Wrong answer in MarkScheme for Nov 2003 Paper 1?

[Luisfrommexico]

Hello everyone,

So I have finally started to revise for my Maths HL papers today and I found something really weird. On the Maths HL paper 1 examination of Nov of 2003 there is a question - Q 13 - That asks you to solve the following:


Consider the equation (1+ 2k)x² -10x + k -2 = 0, where k belongs to all real numbers.
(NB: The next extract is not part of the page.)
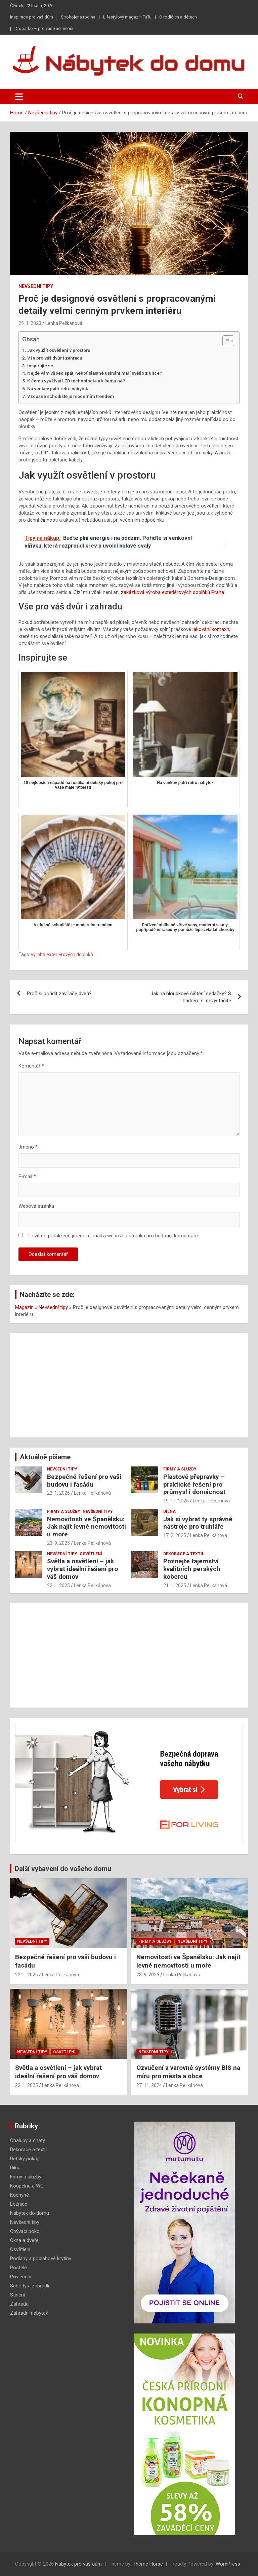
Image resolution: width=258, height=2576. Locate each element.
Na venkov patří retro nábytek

Find the set of values of k for which the equation has real roots.



Now here is the answer given by the IB: _____

Can anyone please attempt this question and tell me what they get because what I got for the answer is not the same for what the mark scheme says, however, my answer does fit the set of values so the discriminant is equal or greater than 0 on all cases of K.

Im just really confused and it is likely that I did something wrong, but when these things happen I attempt the question over and over again until I get the answer that the Ib gives; nevertheless, I havent been able to do so with this one...

PLEASE HELP

Edited April 2, 2013 by Sandwich
Please don't post links to past papers on the forum as they are copyrighted material.

[flinquinnster]

Okay, firstly you're not strictly allowed to post direct links up to copyrighted material on this forum, but let's just pretend I already had a copy of the mark-scheme - which I do.

So, the discriminant is b^2-4ac = (10)^2 - 4(1+2k)(k-2) = 100 - 4(2k^2-3k-2) = 108 - 8k^2 + 12k

For real roots, discriminant must be equal to or greater than 0.

Therefore 108-8k^2 + 12k > 0 (pretend it's a greater than or equal to sign)

-2k^2+3k+27>0

2k^2-3k-27<0

(2k-9)(k-3)<0

If you graph the parabola, you'll find that -3<k<9/2 gives the solutions for the inequality. Any values of k outside the range will result in something >0, which does not fit the inequality we need.

So my conclusion is that the markscheme is right. I actually found that the calculation was quite simple, so maybe you just did something really weird when you were trying to solve the question. Hope I managed to help.